So yes, to answer your question, it’s a great way to find new authors, especially in India where we really know so little about approaching agents and publishers and cleaning up our manuscripts. And the process of being put through rigorous tests like that is very helpful in itself. Winning and actually getting published is an added bonus.
How did it feel to write about a publishing house and its workings without having worked in one? Were there a lot of corrections to be made or did you get it all bang on?
I went through about 6 full rewrites on this one. Two of these happened while I was working with my editors. So no, I did not get it bang on at first. AT ALL. (In fact, part of me is still certain I haven’t got a lot of things right.)
But as a first time novelist, I was very clear that at 1st draft, I just wanted to get all of the story in and have clarity on the conflict. So though I read up a lot and emailed loads of questions to friends in publishing, I only took the basic framework of the publishing house in that draft. There were no intricacies, no detail.

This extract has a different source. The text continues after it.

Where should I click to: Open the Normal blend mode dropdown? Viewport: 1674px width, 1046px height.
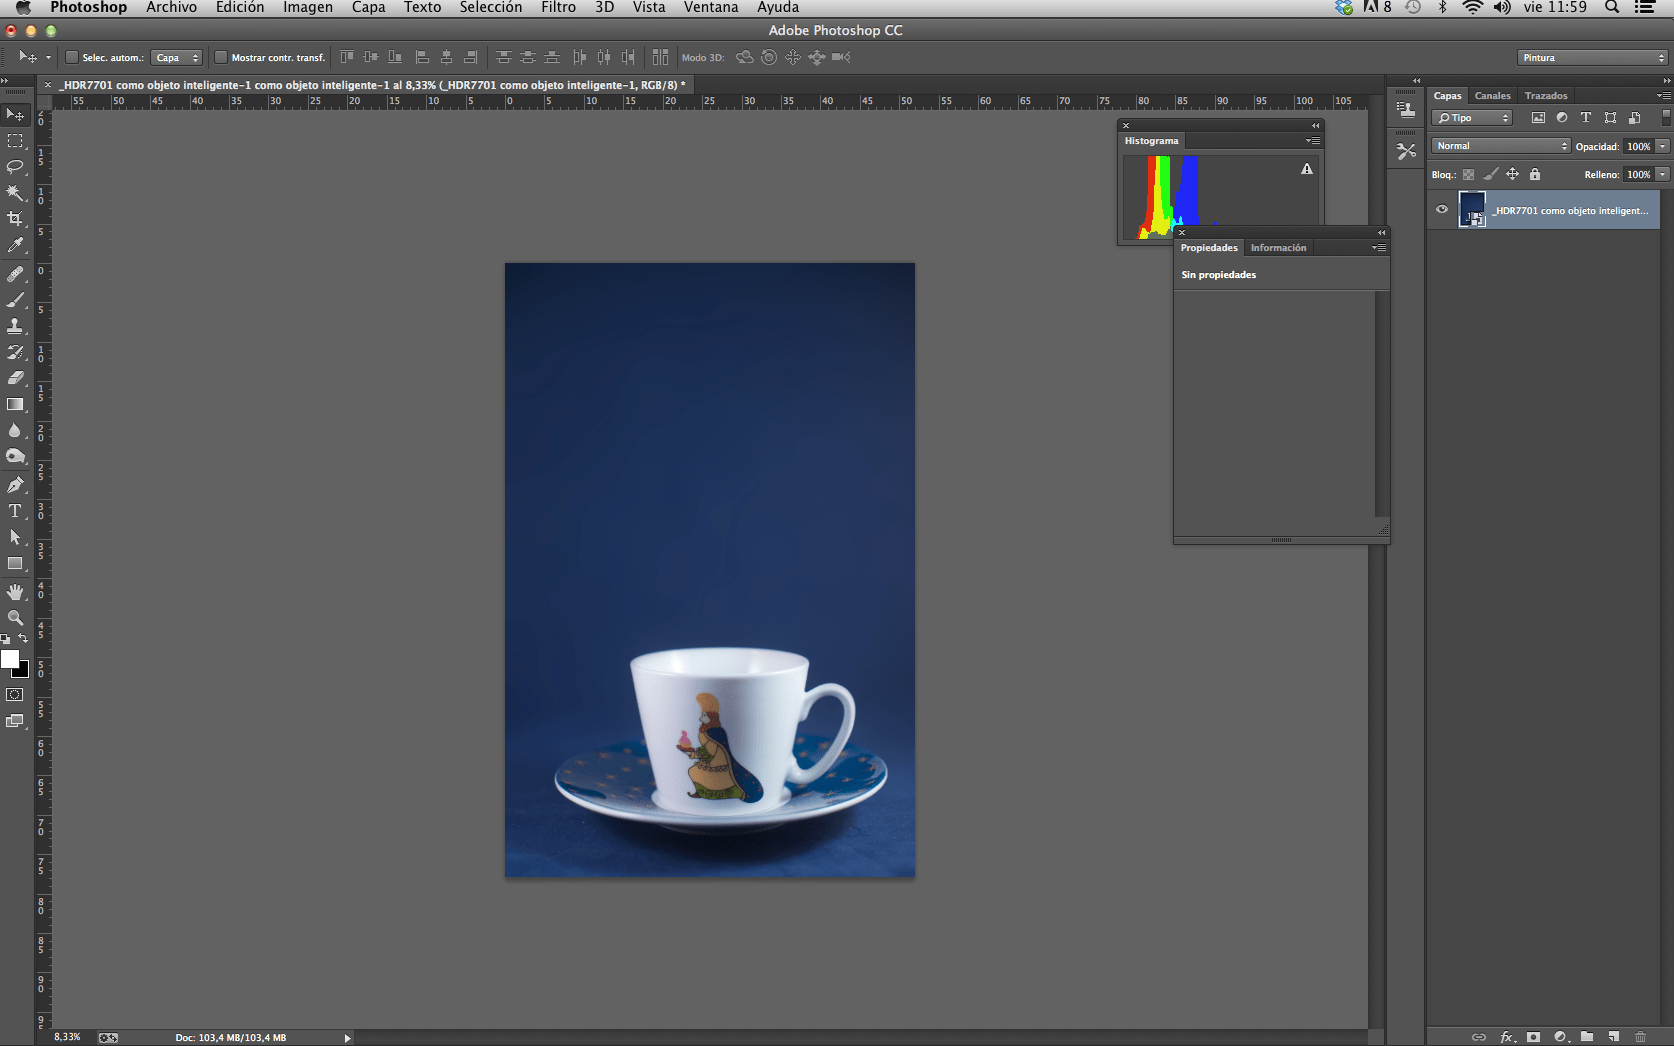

What really helped is that when I was doing my first rewrite, I went and spent a few hours at the Hachette office with my editor, the Head of Marketing and a member of her team. And they just told me loads of stories. It was very informal – this was over lunch. But that one conversation really helped me catch the vibe of how things work – especially, and this is very important, how personally invested Marketing can get in ensuring a good book succeeds commercially.

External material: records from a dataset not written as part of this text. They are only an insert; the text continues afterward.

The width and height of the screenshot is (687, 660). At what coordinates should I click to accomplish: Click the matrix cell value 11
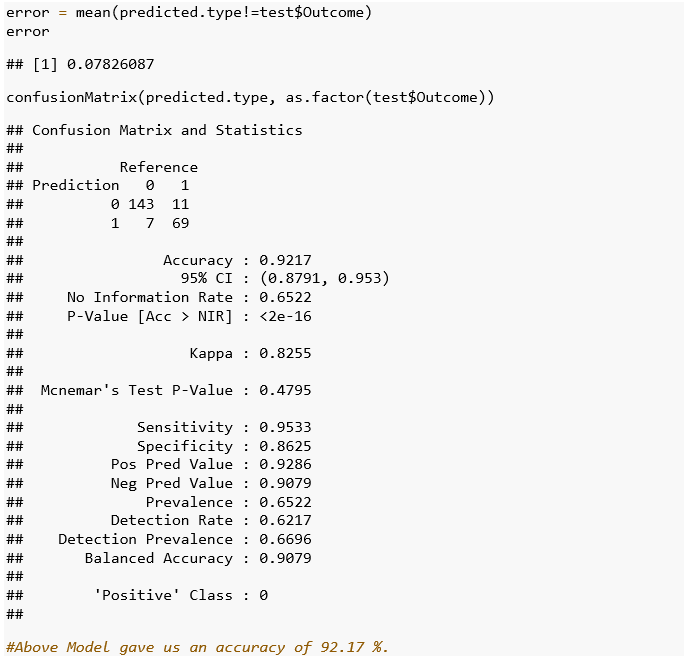[181, 204]
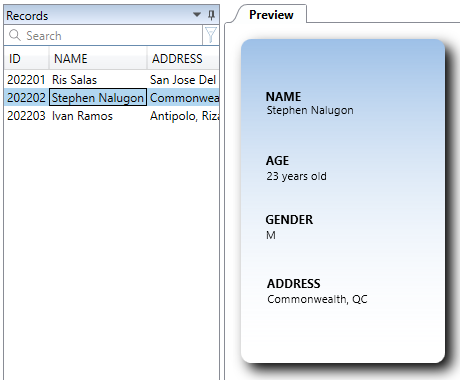Screen dimensions: 460x380
Task: Select the Stephen Nalugon name cell
Action: click(98, 97)
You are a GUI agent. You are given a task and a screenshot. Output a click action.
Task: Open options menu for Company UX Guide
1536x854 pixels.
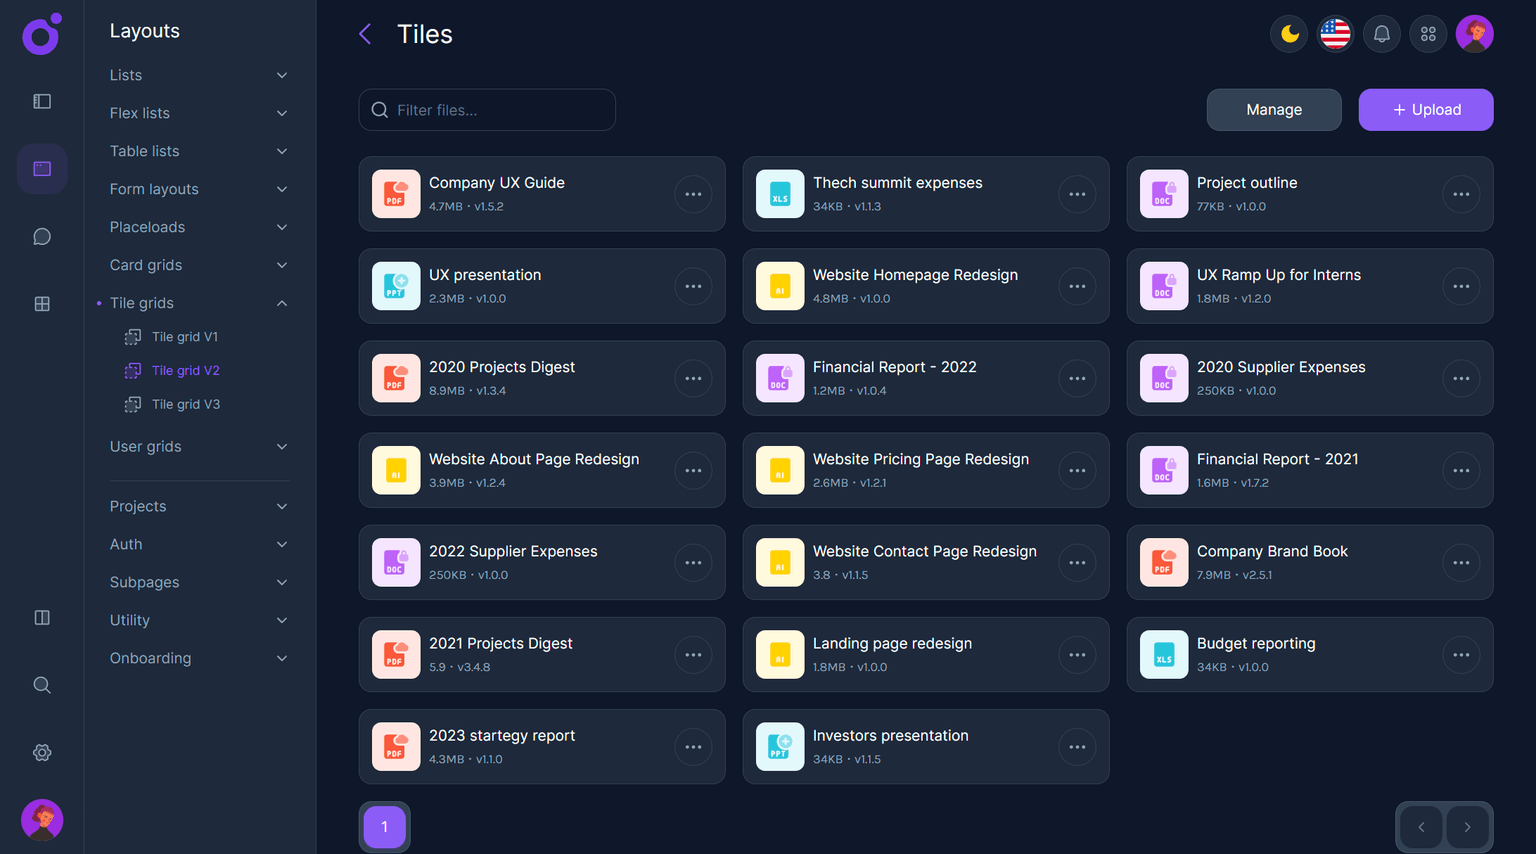(693, 194)
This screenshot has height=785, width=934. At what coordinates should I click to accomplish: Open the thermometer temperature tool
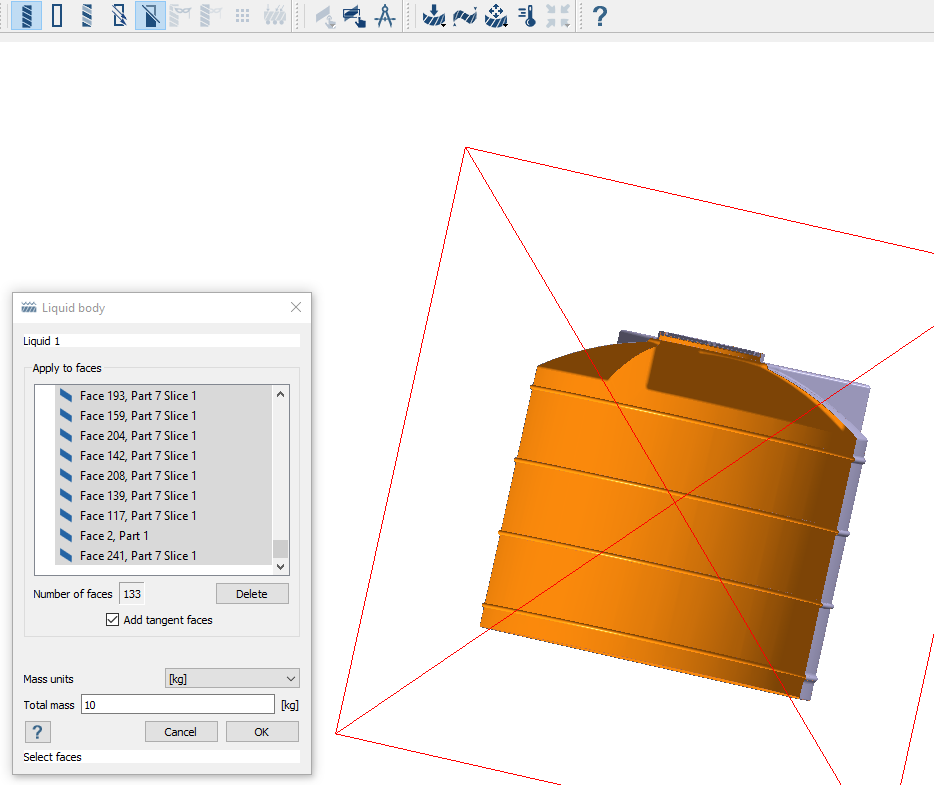pos(527,16)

Did you have any author in mind when you were writing about Jishnu Guha? 😛
🙂 I did. I researched a bunch of young, bestselling Indian authors and Jish’s work is inspired in bits and pieces by some of them.

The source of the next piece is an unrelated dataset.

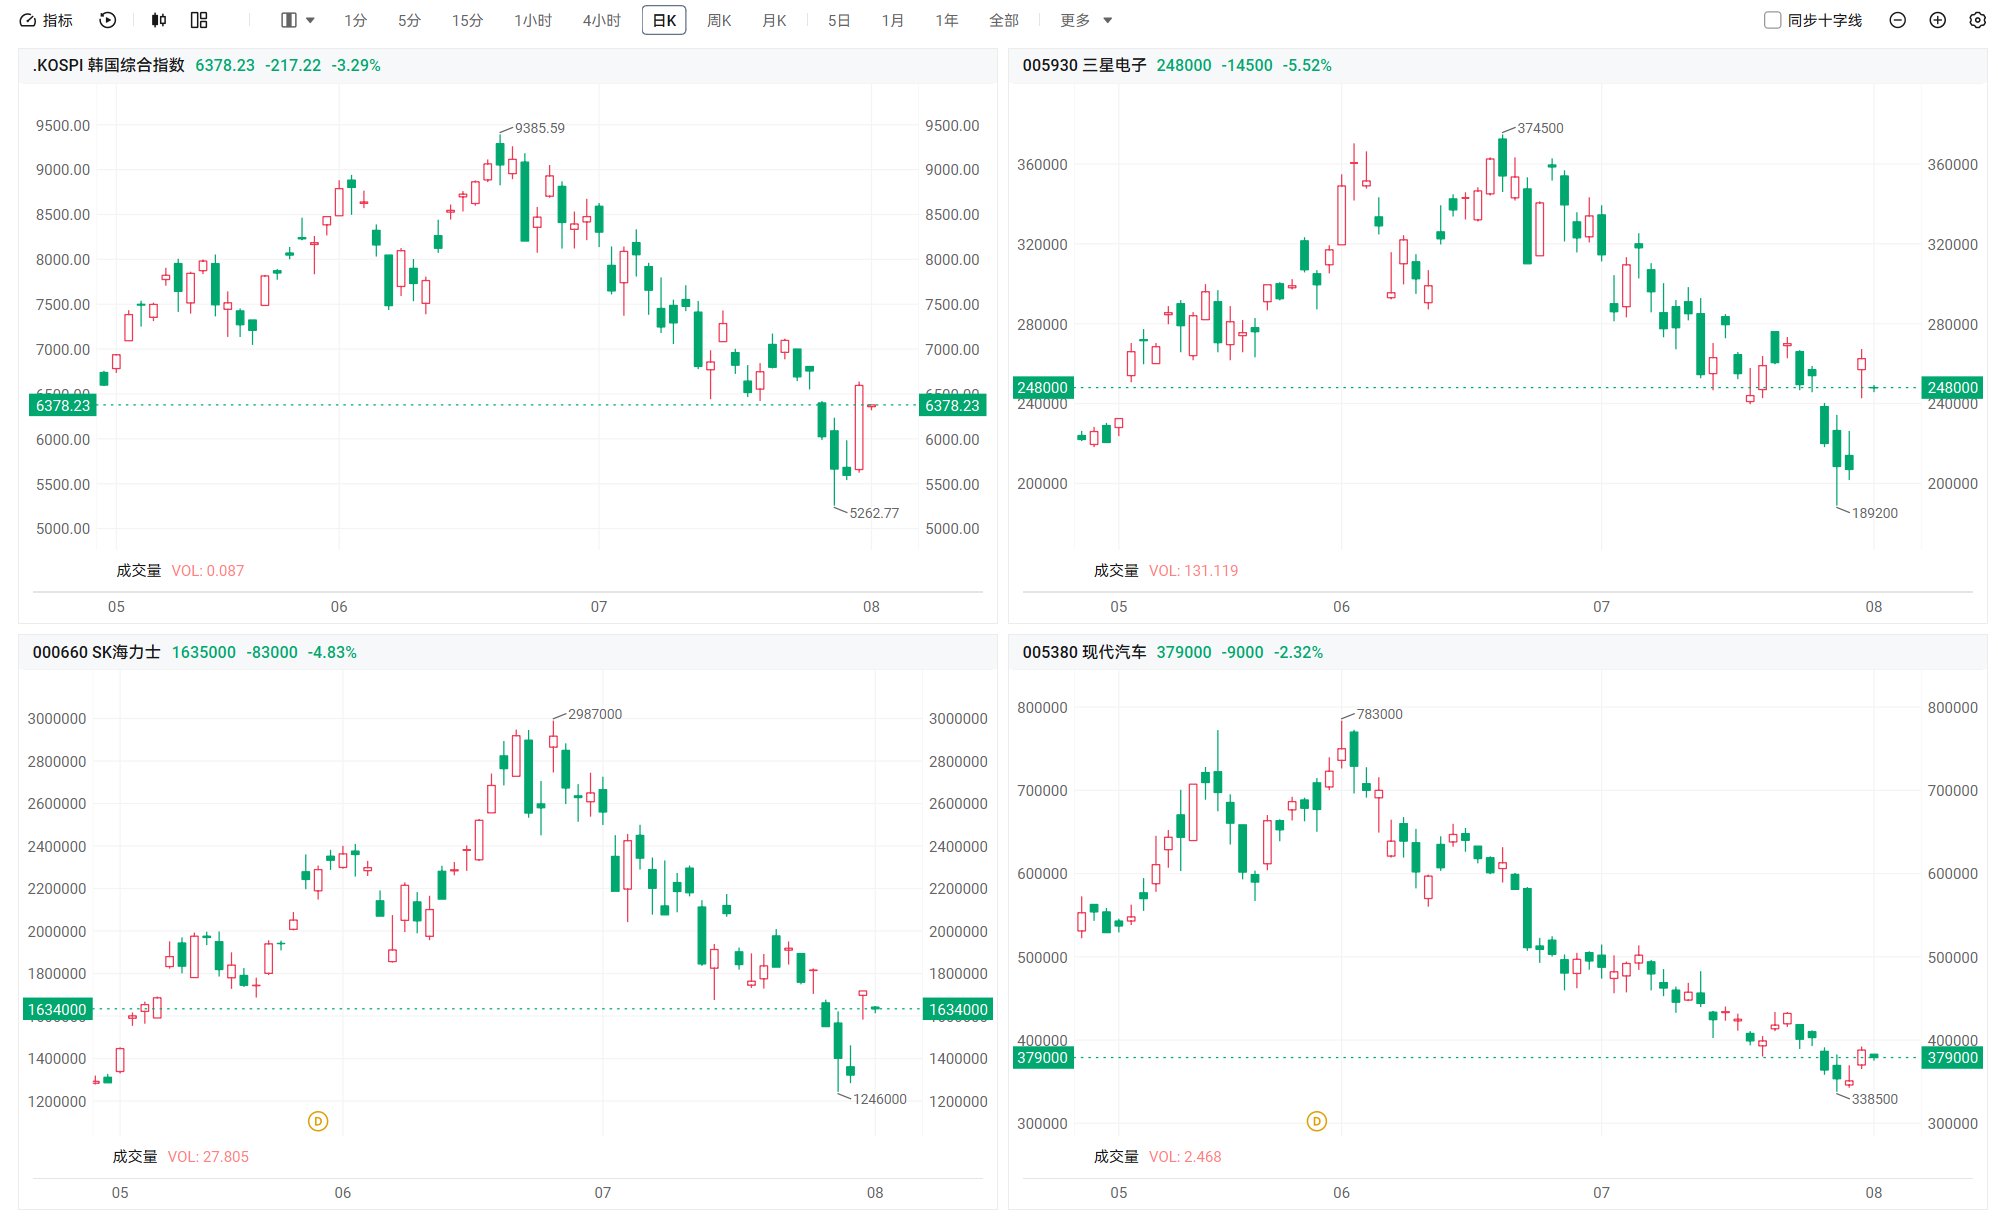Switch to 周K weekly timeframe

tap(719, 20)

I’m sure there’s atleast one cute thing that happened in real life that you’ve used for Ruta and Jishnu, could you please tell us what that is?
I’d love to share but it would be at least mildly spoilery for people who haven’t read the book yet.
You’ve worked in films as an AD. If you could would you direct It Must Have Been Something He Wrote as a film? or would you choose another director to do it? And why?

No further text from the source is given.